A neutronic investigation of tristructural isotropic‐duplex fuel in a high‐temperature reactor prismatic seed‐and‐blanket fuel block configuration with reduced power peaking

Abstract

This paper presents the neutronic analysis of a tristructural isotropic (TRISO)-duplex fuel loaded into the high-temperature reactor (HTR) prismatic fuel block designs for a seed-and-blanket (S&B) reactor model. The selected fuel block design is the simplified model of a representative fuel configuration for the gas turbine–module helium reactor (GT-MHR) and high-temperature engineering test reactor (HTTR).
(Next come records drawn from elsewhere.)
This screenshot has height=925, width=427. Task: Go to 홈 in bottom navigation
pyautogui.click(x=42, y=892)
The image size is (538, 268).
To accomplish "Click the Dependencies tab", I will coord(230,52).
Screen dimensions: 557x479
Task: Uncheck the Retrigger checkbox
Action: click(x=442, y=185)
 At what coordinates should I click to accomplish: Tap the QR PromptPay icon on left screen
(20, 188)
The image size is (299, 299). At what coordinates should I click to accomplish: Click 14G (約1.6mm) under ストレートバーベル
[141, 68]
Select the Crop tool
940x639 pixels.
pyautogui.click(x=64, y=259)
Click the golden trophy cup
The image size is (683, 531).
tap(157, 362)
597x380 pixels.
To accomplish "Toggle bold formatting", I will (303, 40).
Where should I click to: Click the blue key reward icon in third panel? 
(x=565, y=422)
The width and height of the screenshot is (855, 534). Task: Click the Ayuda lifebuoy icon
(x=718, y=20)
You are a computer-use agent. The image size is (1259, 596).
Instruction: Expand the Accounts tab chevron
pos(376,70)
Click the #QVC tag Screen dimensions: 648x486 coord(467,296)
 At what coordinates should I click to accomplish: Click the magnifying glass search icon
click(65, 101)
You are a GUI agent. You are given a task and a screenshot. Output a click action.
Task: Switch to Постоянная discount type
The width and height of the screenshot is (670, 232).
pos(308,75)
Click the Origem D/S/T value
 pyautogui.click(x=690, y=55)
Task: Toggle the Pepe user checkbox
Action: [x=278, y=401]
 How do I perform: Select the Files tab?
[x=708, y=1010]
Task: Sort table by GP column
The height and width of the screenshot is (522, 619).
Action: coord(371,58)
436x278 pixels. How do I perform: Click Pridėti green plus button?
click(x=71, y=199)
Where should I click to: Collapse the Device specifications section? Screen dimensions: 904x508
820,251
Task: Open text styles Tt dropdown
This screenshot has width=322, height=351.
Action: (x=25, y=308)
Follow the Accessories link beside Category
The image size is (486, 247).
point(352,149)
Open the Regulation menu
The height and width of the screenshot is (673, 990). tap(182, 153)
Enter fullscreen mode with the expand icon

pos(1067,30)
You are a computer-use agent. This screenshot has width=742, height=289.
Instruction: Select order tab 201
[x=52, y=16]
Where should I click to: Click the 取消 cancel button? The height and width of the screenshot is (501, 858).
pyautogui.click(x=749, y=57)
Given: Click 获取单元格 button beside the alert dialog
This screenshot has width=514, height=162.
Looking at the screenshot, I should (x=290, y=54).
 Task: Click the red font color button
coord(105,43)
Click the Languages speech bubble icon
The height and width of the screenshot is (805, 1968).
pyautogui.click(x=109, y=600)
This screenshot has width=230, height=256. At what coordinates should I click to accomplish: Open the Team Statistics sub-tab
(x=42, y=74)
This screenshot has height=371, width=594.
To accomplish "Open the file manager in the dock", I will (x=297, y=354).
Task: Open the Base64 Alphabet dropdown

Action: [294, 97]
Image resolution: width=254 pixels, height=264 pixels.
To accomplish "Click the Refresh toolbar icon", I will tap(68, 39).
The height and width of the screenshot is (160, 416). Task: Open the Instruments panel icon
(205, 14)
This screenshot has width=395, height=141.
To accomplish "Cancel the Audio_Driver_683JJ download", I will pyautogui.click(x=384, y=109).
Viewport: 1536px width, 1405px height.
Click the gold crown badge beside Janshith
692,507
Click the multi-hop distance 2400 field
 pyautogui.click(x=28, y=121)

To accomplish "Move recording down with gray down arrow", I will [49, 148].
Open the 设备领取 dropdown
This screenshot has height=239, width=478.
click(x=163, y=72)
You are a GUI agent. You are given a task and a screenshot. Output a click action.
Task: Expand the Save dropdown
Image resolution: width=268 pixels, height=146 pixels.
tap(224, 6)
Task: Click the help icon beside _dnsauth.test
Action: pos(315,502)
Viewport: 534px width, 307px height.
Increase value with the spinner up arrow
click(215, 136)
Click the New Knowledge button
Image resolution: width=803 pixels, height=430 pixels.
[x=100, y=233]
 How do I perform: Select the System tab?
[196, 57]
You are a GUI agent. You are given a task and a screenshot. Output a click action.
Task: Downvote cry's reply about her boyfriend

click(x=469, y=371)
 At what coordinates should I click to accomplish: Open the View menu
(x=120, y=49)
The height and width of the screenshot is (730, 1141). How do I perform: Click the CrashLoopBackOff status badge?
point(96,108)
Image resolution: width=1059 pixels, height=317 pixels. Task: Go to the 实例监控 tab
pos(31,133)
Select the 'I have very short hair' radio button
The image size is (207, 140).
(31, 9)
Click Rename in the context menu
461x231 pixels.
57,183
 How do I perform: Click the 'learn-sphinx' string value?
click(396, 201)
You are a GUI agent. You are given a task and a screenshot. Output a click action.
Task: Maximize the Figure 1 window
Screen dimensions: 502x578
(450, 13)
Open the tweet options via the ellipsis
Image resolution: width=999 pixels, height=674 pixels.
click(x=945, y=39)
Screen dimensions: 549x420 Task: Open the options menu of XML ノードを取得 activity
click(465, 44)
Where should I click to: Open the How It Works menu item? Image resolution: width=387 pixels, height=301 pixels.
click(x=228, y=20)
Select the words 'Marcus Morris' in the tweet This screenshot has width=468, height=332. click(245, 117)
The duplex fuel pellet comprises of UO2 as the seed and ThO2 as the blanket and uses the TRISO fuels. Monte Carlo N-particle extended (MCNPX) simulations were conducted to analyze the power and neutron flux distributions of the reference fuel block and that of the TRIOS-loaded duplex fuel designs. Standard neutronic parameters were computed, such as burnup-dependent infinite multiplication factors (kinf), average block spectrum, and fissile inventory. It was discovered that while the S&B model could attain the highest burnup and the longest cycle duration, its power peaking was more than threefolds than that of the reference model at the beginning of the cycle (BOC). The results also show that the “Duplex-2” model could reduce its power peaking by 24% through the integration of S&B arrangement with the duplex rods. It is noted that spatial distribution of the UO2 seed and 235U enrichment are the chief determining factors in the power optimization of the heterogeneous HTR prismatic fuel blocks loaded with thorium.